Passage du texte ▸
┌──
Un parlement plus vert au Groenland

Extrait de l'article «Un parlement plus vert au Groenland», publié sur le site La Croix le 08/04/2021

 

Ce n’est pas neutre, dans un territoire qui compte des ressources minières parmi les plus importantes du monde : le Groenland s’impose une cure de vert. Le parti de gauche et indépendantiste, Inuit Ataqatigiit (IA), jusqu’ici dans l’opposition, a remporté le scrutin avec 36,6 % des suffrages, soit plus de 2 000 voix face au Siumut, formation sociale-démocrate qui domine la vie politique groenlandaise depuis l’autonomie de 1979. IA obtient 12 des 31 sièges de l’Inatsisartut, le Parlement local, contre 8 jusqu’à présent.

« Les Inuits sont pragmatiques »

Un résultat qui ne surprend pas Mikaa Mered, universitaire spécialiste des pôles à Sciences-Po Paris : « La campagne a été bien menée de façon à créer un référendum pour ou contre un projet minier à laquelle d’autres partis se sont joints ». Ce projet pour l’exploitation du gisement d’uranium et de terres rares de Kuannarsuit, à la pointe sud du territoire, était soutenu par le Siumut. Favorable à la mine, cette dernière dirigeait le gouvernement local sortant.

Pour Jean-Michel Huctin, anthropologue à l’université de Versailles-Saint-Quentin en Yvelines il faut se garder de conclure que parce que ce parti est arrivé en tête des élections, les Groenlandais seraient contre l’exploitation des mines. « Les Inuits sont pragmatiques, ils ont à la fois une relation très profonde avec leur environnement. Ils ont conscience que l’exploitation des ressources minières pourrait leur permettre d’acheter leur indépendance par rapport au Danemark. Mais avec ces élections, ils ont clairement dit qu’ils plaçaient l’environnement avant l’économie ». Le Groenland est riche de ses ressources minières. Avec le projet minier au sud de l’île, il possède la 2e réserve de terres rares au monde et le 6e gisement d’uranium au monde. Et des gisements miniers, il en existe ailleurs…

Aujourd’hui, l’économie groenlandaise repose sur la pêche (90 % des exportations du pays) et sur les subventions du gouvernement danois (plus de 520 millions d’euros par an), soit un tiers de son budget total. Depuis 2009, et l’accord d’autonomie signé avec le Danemark, la gigantesque île recouverte de glaces gère elle-même ses ressources naturelles. Du fait du réchauffement climatique et de la fonte des glaces, les opportunités d’exploitations minières sont en augmentation.
└──
Consignes ▸ Citez sans rien modifier le passage de l'extrait sur les élections au Groenland, en partant des mots « Un résultat qui » et en vous arrêtant après « gouvernement local sortant. ». Les données ci-dessous proviennent d'une autre source.

Données enregistrées ▸
┌──
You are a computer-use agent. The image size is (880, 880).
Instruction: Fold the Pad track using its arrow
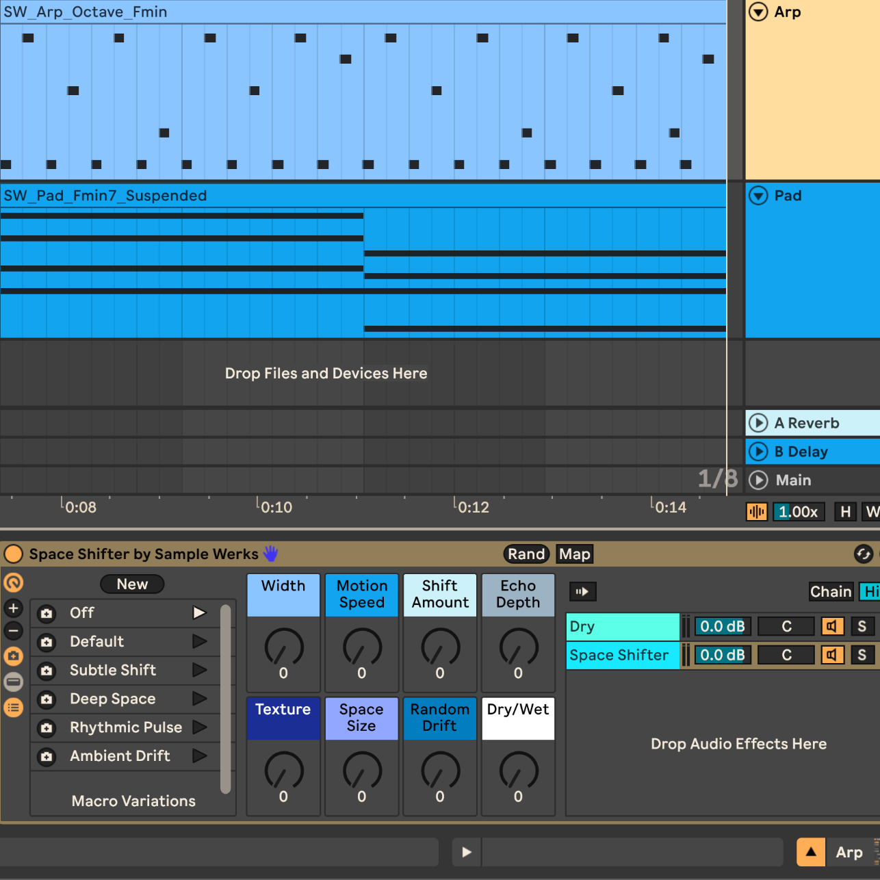tap(758, 196)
└──
Votre réponse ▸
Un résultat qui ne surprend pas Mikaa Mered, universitaire spécialiste des pôles à Sciences-Po Paris : « La campagne a été bien menée de façon à créer un référendum pour ou contre un projet minier à laquelle d’autres partis se sont joints ». Ce projet pour l’exploitation du gisement d’uranium et de terres rares de Kuannarsuit, à la pointe sud du territoire, était soutenu par le Siumut. Favorable à la mine, cette dernière dirigeait le gouvernement local sortant.